ACTIONS TO TAKE
1/ Answer these questions about the Zookeeper thread:
(a) Since what year have patches for the read-only feature been submitted to the C lib?
(b) What did an AUTH_FAILED result in, and what did it not result in?
(c) What does the writer say can be increased to offset the chance that a ping is not sent?
2/ Continue the Zookeeper thread from its last sentence.

PAGE TEXT
** Begin **

-Re: Zookeeper protocol weirdness and pure Python kazoo client
Henry Robinson 2012-08-31, 00:10
On 30 August 2012 17:06, Ben Bangert <[EMAIL PROTECTED]> wrote:
> On Aug 30, 2012, at 4:50 PM, Michi Mutsuzaki <[EMAIL PROTECTED]>
> > I don't think there is an official spec beyond the zookeeper.jute
> > file. It would be very helpful if you can share what you have found
> > implementing your python client.
> The most interesting thing I found was that documented C/Java behavior
> isn't actually enforced beyond the client boundaries. For some reason I had
> expected the state transitions listed to be some limitation of the
> Zookeeper protocol itself. So it has had me curious about ways the client
> implementation itself could make using Zookeeper less error-prone, as
> Curator and Kazoo respectively try to make working with Zookeeper less
> error-prone in their languages. This is part of why I was baffled when an
> AUTH_FAILED resulted in connection termination, but not session expiration.
> In the case of kazoo, its now substantially easier to debug what is
> actually happening since its always within the bounds of Python.
> Reinstalling debug builds of the C lib and Python C binding got hairy, and
> still obfuscated a lot. This made debugging the prior password mangling
> issue in the Python lib a major pain.
> I've found that the C lib seems like a bit of a second-class citizen for
> Zookeeper... the read-only feature has had patches submitted since 2010,
> which still aren't applied. The Python C binding also has multiple
> patches... not applied. We applied several of these to fix memory leaks and
> the password mangling to our zc-zookeeper-static Python lib, but after
> looking through all the remaining C lib bugs/patches and Python C
> bugs/patches, its way more than we want to deal with. C isn't my forte, and
> I'd much much rather debug Java code or read the Java client if I'm curious
> about how something is done, rather than deal with 2 layers of C code in
> addition to TCP and the Java server.
> Meanwhile, I can implement the new Zookeeper 3.4 methods after looking at
> the jute code in just minutes, and debugging a problem is trivial when its
> all Python code. Some people have mentioned that without the C os thread
> used by the C binding, its possible in heavy Python threading thrashes that
> a ping might not be sent... which is true, but the session timeout can be
> increased and thats a very small price to pay given the other things noted
> here with the C lib/binding.

** End **

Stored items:

** Begin **

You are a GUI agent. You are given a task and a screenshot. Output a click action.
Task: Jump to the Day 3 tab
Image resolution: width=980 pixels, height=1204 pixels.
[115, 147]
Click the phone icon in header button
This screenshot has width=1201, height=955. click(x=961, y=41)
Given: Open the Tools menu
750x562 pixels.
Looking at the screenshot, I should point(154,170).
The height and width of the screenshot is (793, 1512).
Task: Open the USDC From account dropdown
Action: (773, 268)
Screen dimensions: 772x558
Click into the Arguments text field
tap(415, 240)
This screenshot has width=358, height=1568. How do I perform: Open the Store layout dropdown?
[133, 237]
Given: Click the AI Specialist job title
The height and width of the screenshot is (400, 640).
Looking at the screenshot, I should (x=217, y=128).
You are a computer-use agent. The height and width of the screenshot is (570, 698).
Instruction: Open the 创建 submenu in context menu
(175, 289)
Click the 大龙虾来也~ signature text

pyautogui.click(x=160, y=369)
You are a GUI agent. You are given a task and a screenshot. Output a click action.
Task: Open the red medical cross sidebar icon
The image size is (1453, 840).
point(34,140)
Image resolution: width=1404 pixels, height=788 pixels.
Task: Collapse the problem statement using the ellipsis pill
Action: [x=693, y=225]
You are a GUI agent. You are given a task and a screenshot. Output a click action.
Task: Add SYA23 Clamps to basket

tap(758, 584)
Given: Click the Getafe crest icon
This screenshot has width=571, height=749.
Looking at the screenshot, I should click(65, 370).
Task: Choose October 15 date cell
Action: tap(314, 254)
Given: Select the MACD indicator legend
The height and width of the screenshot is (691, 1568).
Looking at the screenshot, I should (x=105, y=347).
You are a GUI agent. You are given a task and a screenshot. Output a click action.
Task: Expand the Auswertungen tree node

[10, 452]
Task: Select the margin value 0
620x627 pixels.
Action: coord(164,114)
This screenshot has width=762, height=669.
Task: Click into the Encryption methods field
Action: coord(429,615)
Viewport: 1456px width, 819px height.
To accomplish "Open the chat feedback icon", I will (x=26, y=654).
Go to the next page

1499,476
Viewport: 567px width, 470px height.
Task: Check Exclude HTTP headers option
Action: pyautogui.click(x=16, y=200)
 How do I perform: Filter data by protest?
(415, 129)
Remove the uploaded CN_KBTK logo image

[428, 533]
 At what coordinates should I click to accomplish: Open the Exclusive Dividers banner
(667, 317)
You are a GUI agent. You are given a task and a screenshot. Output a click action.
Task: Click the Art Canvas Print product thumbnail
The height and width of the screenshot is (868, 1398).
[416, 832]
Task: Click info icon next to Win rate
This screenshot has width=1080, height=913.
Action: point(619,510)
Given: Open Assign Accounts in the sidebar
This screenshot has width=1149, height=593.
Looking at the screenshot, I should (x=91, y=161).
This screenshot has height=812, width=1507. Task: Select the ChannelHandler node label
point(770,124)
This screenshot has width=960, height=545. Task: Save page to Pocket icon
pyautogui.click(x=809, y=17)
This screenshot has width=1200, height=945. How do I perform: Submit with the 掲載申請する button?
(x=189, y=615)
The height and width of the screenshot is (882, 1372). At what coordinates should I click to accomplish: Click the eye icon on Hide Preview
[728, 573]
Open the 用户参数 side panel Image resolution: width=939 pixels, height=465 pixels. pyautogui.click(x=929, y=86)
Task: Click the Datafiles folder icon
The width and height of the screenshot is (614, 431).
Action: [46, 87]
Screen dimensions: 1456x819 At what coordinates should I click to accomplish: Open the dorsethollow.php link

** End **

OUTPUTS IN ORDER
1/
(a) 2010
(b) Connection termination, but not session expiration
(c) The session timeout

2/
> And of course, for other runtimes (Pypy) that can't run C extensions, the
> pure Python kazoo will now work.
FWIW, this is my only reservation about a pure Python client - there isn't
a spec, and three separate implementations that might have subtly different
behaviours can be a nightmare to maintain. Ben - if you're able to turn any
of your efforts towards documenting your observations about how the
protocol actually works, that would be awesome.
And as regards the unapplied Python patches - that's my bad, I should be
committing them much more often. Can you give me a list of those you've
found useful, and in return for your excellent work I'll get them committed
as soon as I can?
> > I think this is expected. ZooKeeper should not expire a session
> > because of authentication failure. That would make it easier for a
> > malicious client to expire random sessions. I don't know if there is a
> > technical reason for dropping the connection though. Maybe it was an
> > arbitrary decision?
> Yea, I wasn't terribly sure. The doc state diagram seems to indicate that
> an AUTH_FAILED should be treated the same as a SESSION_EXPIRATION or
> CLOSING event. However, your session is dead in the latter two cases, while
> the session is *not* dead in AUTH_FAILED, yet you end up in the same state.
> I would not be surprised if a substantial amount of code assumed that the
> session was dead when an AUTH_FAILED occurred, yet the session is not dead
> at all.